For a given formal context \(\mathbb {K}=(G,M,B,I)\) and \(\lambda _0=0\) the largest number of box triclusters found by TriBox is equal to \(|I|\), all box triclusters can be generated in time \(O(|I|\cdot ((|G|+|M|+|B|)^2|G||M||B|))\).

Once again, by using hash functions to avoid duplicate triclusters an additional time complexity item \(O(|I|log|I|)\), for the last loop, should be added.

In comparison to Trias, and box and prime OAC-triclustering, Tribox is able to work with real-valued data without sufficient modifications (one only needs to change the initialization step at line 3).

5 Spectral approach extended to triclustering: SpecTric method

5.1 Adjacency matrix and Laplace transformation for the triadic hypergraph

Spectral triclustering method (Ignatov et al. 2013) is based on the spectral graph partition approach. The idea is to represent the given triadic context as a tripartite graph and then recursively divide it into partitions minimizing some objective function through the solution of a corresponding eigenvalue problem. To find an optimal partitioning spectral clustering uses the second smallest eigenvector of the Laplacian matrix (Fiedler 1973).

Let us elaborate on this technique. Suppose \(\mathbb {K}=(G,M,B,I)\) is a triadic context. First we need to transform \(\mathbb {K}\) into tripartite graph \(\varGamma =\langle V,E\rangle \). Since \(I\) is a ternary relation it is only possible to represent \(\mathbb {K}\) as a tripartite hypergraph without the information loss. The following transformation technique is considered: \(V:=G\sqcup M\sqcup B\), for each triple \((g,m,b)\in I\) edges \(\{g,m\}\), \(\{g,b\}\) and \(\{m,b\}\) are added to \(E\) to form an undirected non-weighted tripartite graph with the adjacency matrix \(\mathbf {A}\).

As the result some additional triples will be added to \(I\) after inverse transformation. However, these triples will be added only in “dense” areas of \(I\) thus possibly filling missing values and “smoothing” tricontext for methods aiming at finding formal triconcepts. Thus this technique is acceptable for the problem.
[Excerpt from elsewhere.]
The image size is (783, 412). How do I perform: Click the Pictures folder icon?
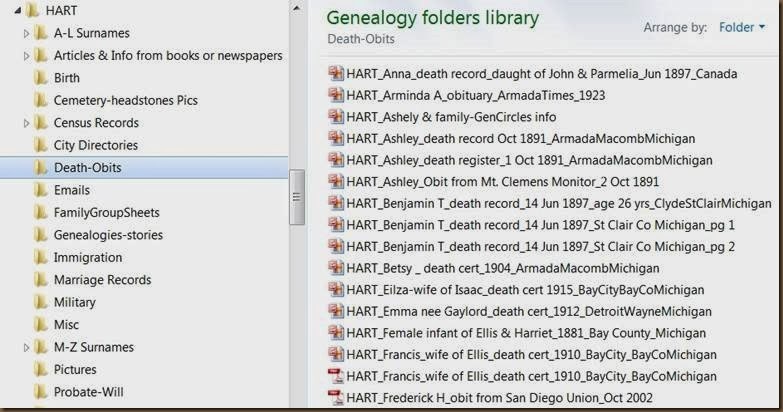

We can rearrange the rows and columns of \(\mathbf {A}\) first placing object vertices, then attribute and condition vertices:

$$\begin{aligned} \mathbf {A}= \begin{pmatrix} 0 &{}\quad \mathbf {E}_{GM} &{}\quad \mathbf {E}_{GB} \\ \mathbf {E}_{MG} &{}\quad 0 &{}\quad \mathbf {E}_{MB} \\ \mathbf {E}_{BG} &{}\quad \mathbf {E}_{BM} &{}\quad 0 \\ \end{pmatrix} \end{aligned}$$
(21)

After the transformation Laplacian matrix is built for \(\varGamma \):

$$\begin{aligned} L_{ij} = {\left\{ \begin{array}{ll} degree(v_i), &{} \text { if }i=j \\ -1, &{} \text { if }i\not =j \text { and }\exists \text { edge }(v_i,v_j) \\ 0, &{} \text { otherwise } \end{array}\right. } \end{aligned}$$
(22)

where \(v_i\) is the \(i^{th}\) vertex of V.

For the triadic context \(\mathbb {K}\) Laplacian matrix will have the following form:

$$\begin{aligned} \mathbf {L}= \begin{pmatrix} \mathbf {D}_G &{}\quad -\mathbf {E}_{GM} &{}\quad -\mathbf {E}_{GB} \\ -\mathbf {E}_{MG} &{}\quad \mathbf {D}_M &{}\quad -\mathbf {E}_{MB} \\ -\mathbf {E}_{BG} &{}\quad -\mathbf {E}_{BM} &{}\quad \mathbf {D}_B \\ \end{pmatrix} \end{aligned}$$
(23)

where \(\mathbf {E}\) are the adjacency submatrices, \(\mathbf {D}\) are diagonal matrices containing degrees of the corresponding vertices on the main diagonal.

The second minimal eigenvector of \(L\) is an optimal solution to a relaxed version of the optimal partition problem for \(\varGamma \) (finding the minimal set \(\tilde{E}\subseteq E\) so that the graph \(\tilde{\varGamma }=(V,E\setminus \tilde{E})\) is not connected). The sign of each component of this vector indicates one of the 2 new connected components. The solution vector \(v\) is used to partition the graph by placing the nodes with greater than zero \(v_i\) values into one partition and those with less than zero values into another.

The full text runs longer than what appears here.